There is irony to be sure, in the fact that yesterday I wrote a post about how helpful walking is for me as a spiritual practice in general, but especially as a part of grieving. Then last night I pulled a flattened box out from beside the fridge and out popped a strip of wood with four long nails sticking out. It seems to be the remnants of getting our flooring replaced last March and has been hiding ever since. I didn't see the offending nails and stepped right on one with my bare foot and then promptly screeched. It could have been much worse, the nails were long enough to go right through my foot (no stigmata jokes please) but only punctured the bottom (yes, my tetanus shots are up to date). I cleaned it up and now its pretty sore, so no walking for a few days.
I had a spur-of-the-moment lunch yesterday with a good friend (pre-puncture). We both are involved with multiple projects as a part of our work, needing to work several places to bring in enough income. And we both struggle to find enough time for writing. I love the different workshops I get to do and the people I meet, but sometimes juggling all those pieces seems more tiring than if I worked one job with more hours. Plus working from home quite a bit I never fully leave work behind. A while back I was reading someone's blog (sorry I can't remember which it was) and they mentioned working as a coffee roaster. I was so taken with that image of working in a job so tactile and being able to leave it behind at the end of the day. So my friend and I were daydreaming out loud together about what kind of part-time job we'd like to have in an alternate universe where it would support our writing. I think something like working in an animal shelter or a wildlife sanctuary sounds wonderful.
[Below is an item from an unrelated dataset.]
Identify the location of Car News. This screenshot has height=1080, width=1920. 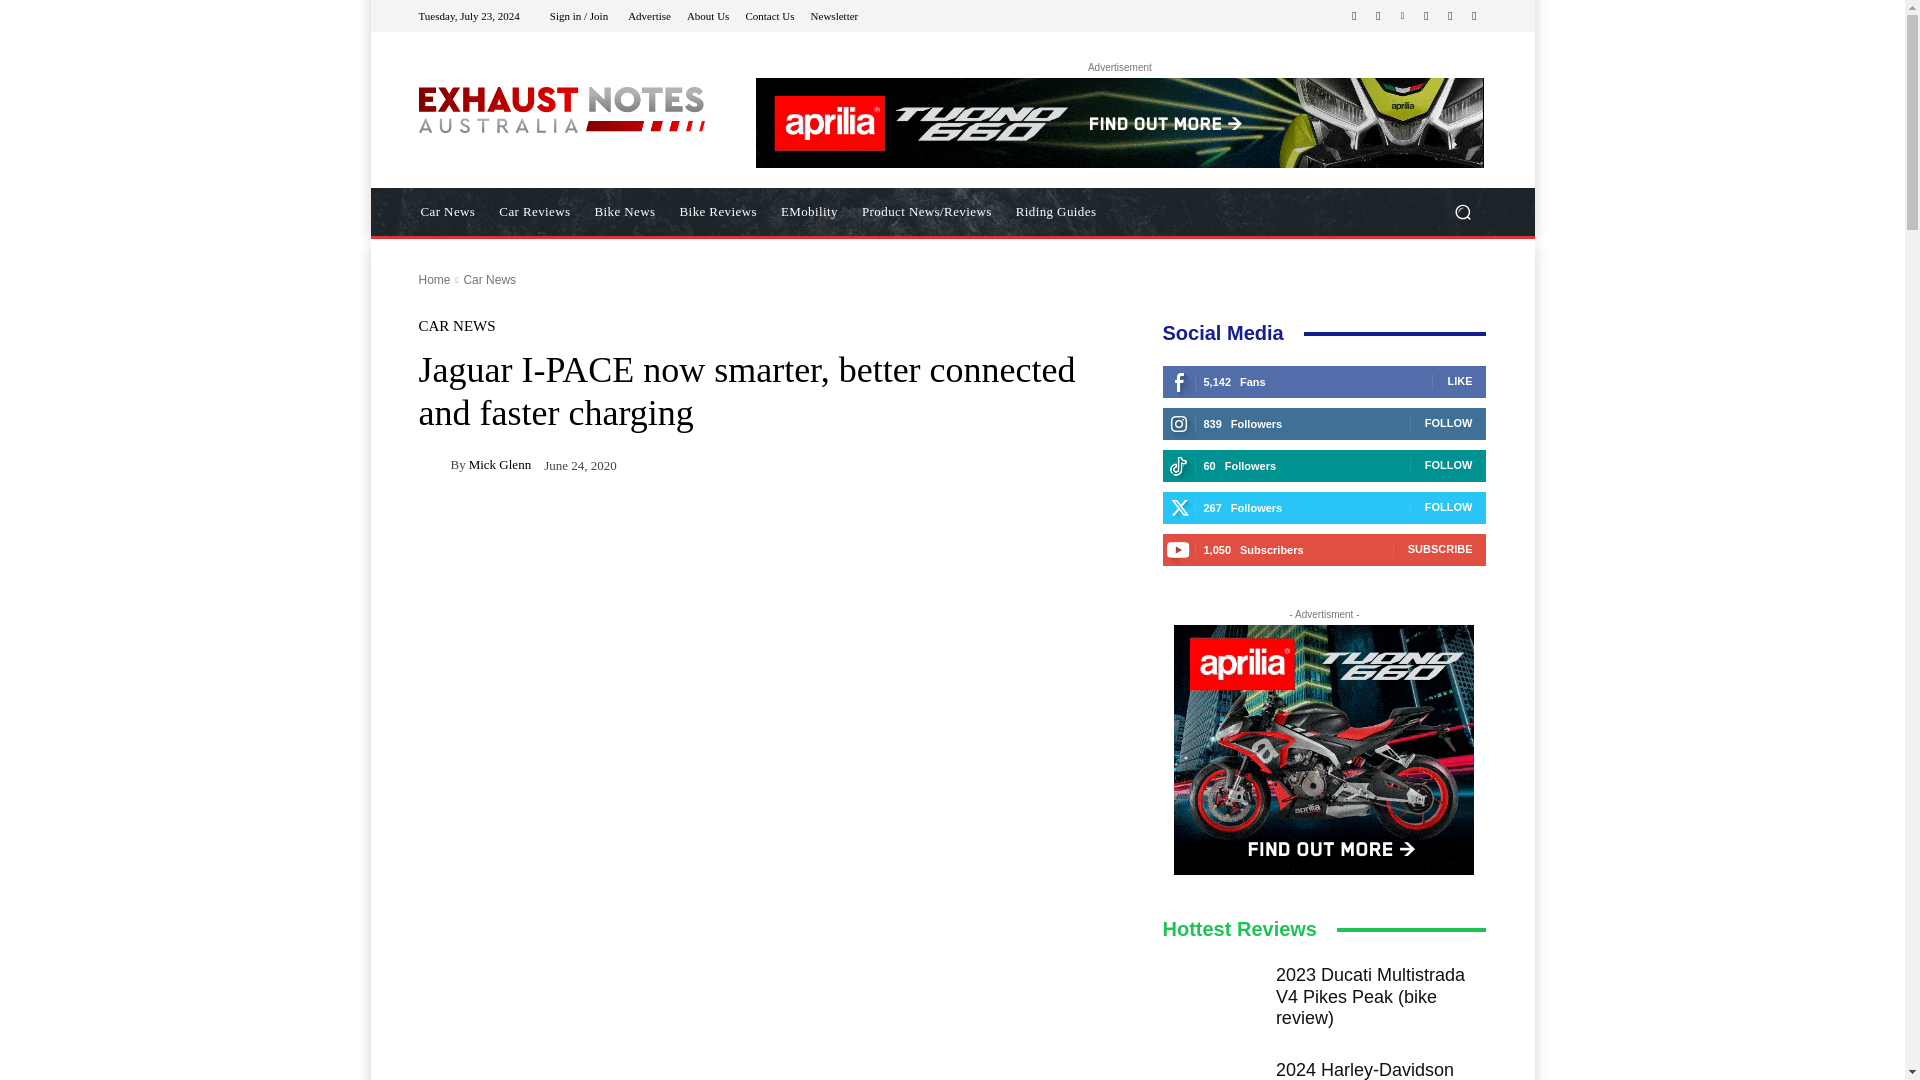
(447, 212).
Sometimes I like to imagine what my parallel life would look like, the one with unlimited time and energy and money. I would certainly have time for learning the guitar and biblical Hebrew, taking more art classes, working on an organic farm and volunteering with animals, doing training in CPE, and cooking lavish dinners every night.
And yet my life is so very rich and full. The above is more an exercise in imagination and playfulness than any deep-rooted dissatisfaction. I am blessed that my husband and I commit to living simply so that I have more freedom around the choices I make for work and we have more time to spend together.
One of my life-long struggles has been always having more creative ideas than I could ever possibly act on. Sometimes it is frustrating to hit your own limits so firmly. But lately I have been trying to embrace the grace of limits. God will always have far more possibilities open to me than I can ever live into. That is part of the abundance of holiness and the limits of my humanity. Embracing my limits means being that much more intentional about the choices I do make. It means knowing that the world will always be full beyond measure, overflowing, and in this lifetime I will only get a taste.
So with this new limit on my foot I will explore other ways of embodied exploration. Grief brings a sharp awareness of limits. Yet the other side of it is the knowledge that I have loved fully and well. The grace of limits invites us into the fullness of what we can do, to celebrate our choices, and to live in gratitude for possibility.